• TRY IT: Once the images are removed, repeat all of the entries exactly.

• DATA SHOWN:
========
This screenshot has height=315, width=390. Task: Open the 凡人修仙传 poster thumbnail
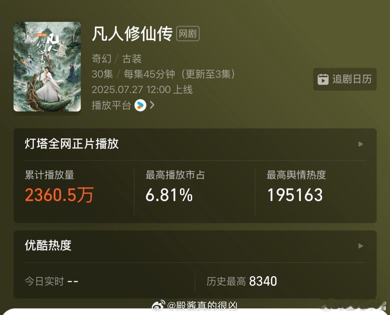tap(47, 67)
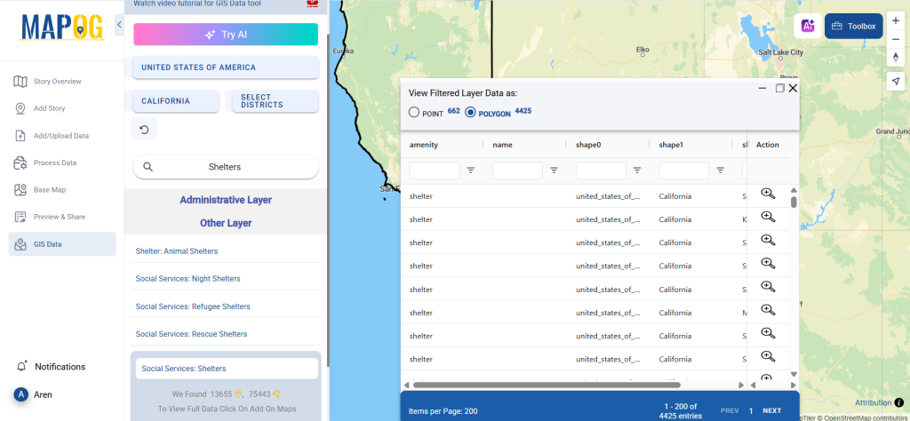Click the name column filter input field

pyautogui.click(x=517, y=170)
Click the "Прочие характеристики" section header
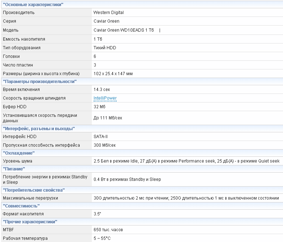This screenshot has width=283, height=242. [30, 222]
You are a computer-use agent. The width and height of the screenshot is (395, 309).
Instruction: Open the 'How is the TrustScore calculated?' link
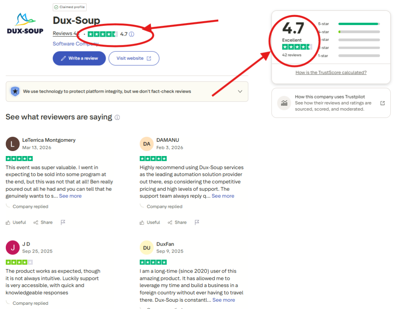[331, 72]
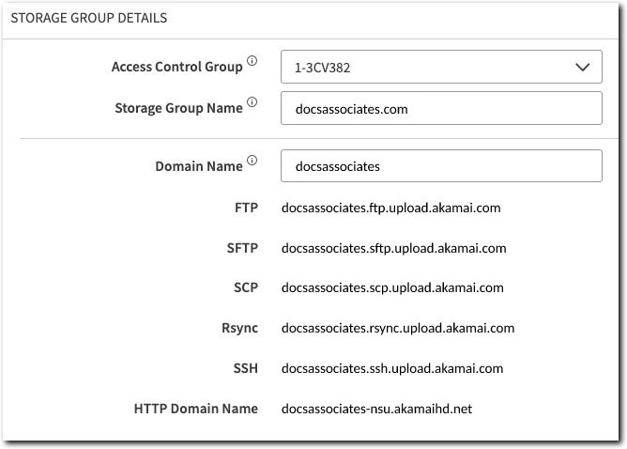Click the Rsync upload hostname value

[x=398, y=329]
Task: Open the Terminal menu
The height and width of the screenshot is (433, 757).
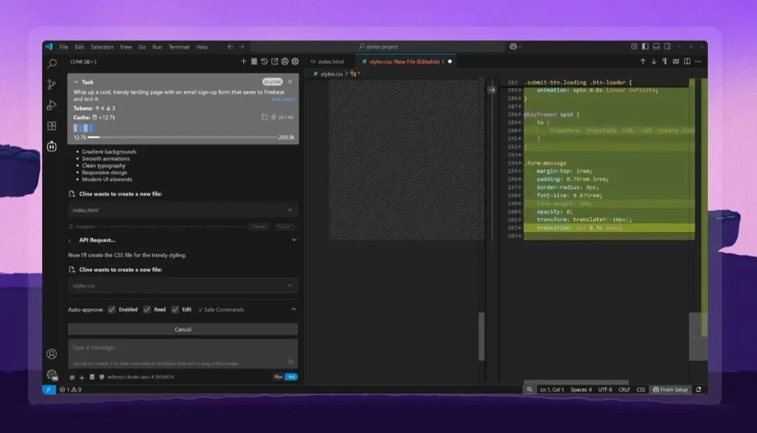Action: (x=179, y=46)
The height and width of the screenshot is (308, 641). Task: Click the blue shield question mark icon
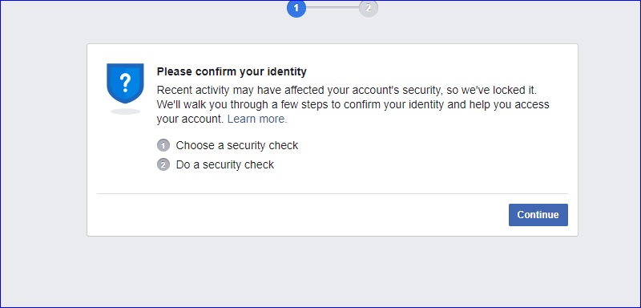point(125,83)
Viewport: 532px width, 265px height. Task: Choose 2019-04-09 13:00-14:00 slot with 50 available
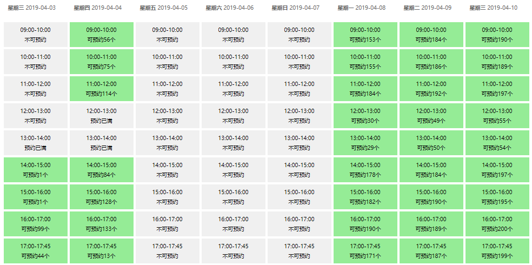pyautogui.click(x=431, y=143)
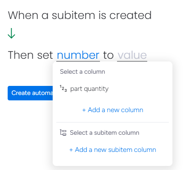
Task: Open the number field dropdown
Action: click(x=78, y=55)
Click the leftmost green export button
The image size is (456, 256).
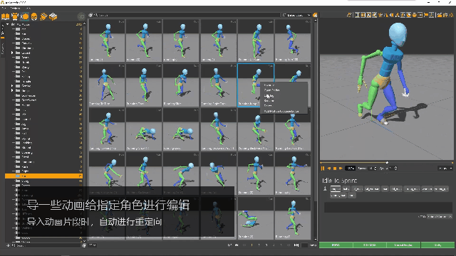coord(336,245)
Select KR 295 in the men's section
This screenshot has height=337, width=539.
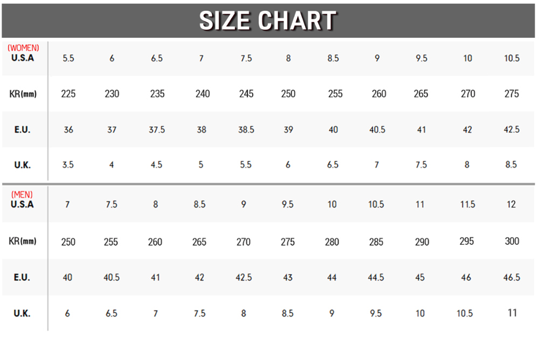point(466,241)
========
• WRITTEN ANSWER:
This screenshot has height=315, width=390. Task: Open the 凡人修仙传 poster thumbnail
tap(47, 67)
Click the name column filter input field

pyautogui.click(x=517, y=170)
Click the "Прочие характеристики" section header
This screenshot has width=283, height=242. [30, 222]
You are a computer-use agent. The width and height of the screenshot is (395, 309).
Instruction: Open the 'How is the TrustScore calculated?' link
[331, 72]
Click the Rsync upload hostname value

[x=398, y=329]
Task: Open the Terminal menu
The height and width of the screenshot is (433, 757).
Action: (x=179, y=46)
The height and width of the screenshot is (308, 641). Task: Click the blue shield question mark icon
point(125,83)
Viewport: 532px width, 265px height. Task: Choose 2019-04-09 13:00-14:00 slot with 50 available
pyautogui.click(x=431, y=143)
Task: Open the number field dropdown
Action: click(x=78, y=55)
Click the leftmost green export button
The image size is (456, 256).
coord(336,245)
Select KR 295 in the men's section
This screenshot has height=337, width=539.
point(466,241)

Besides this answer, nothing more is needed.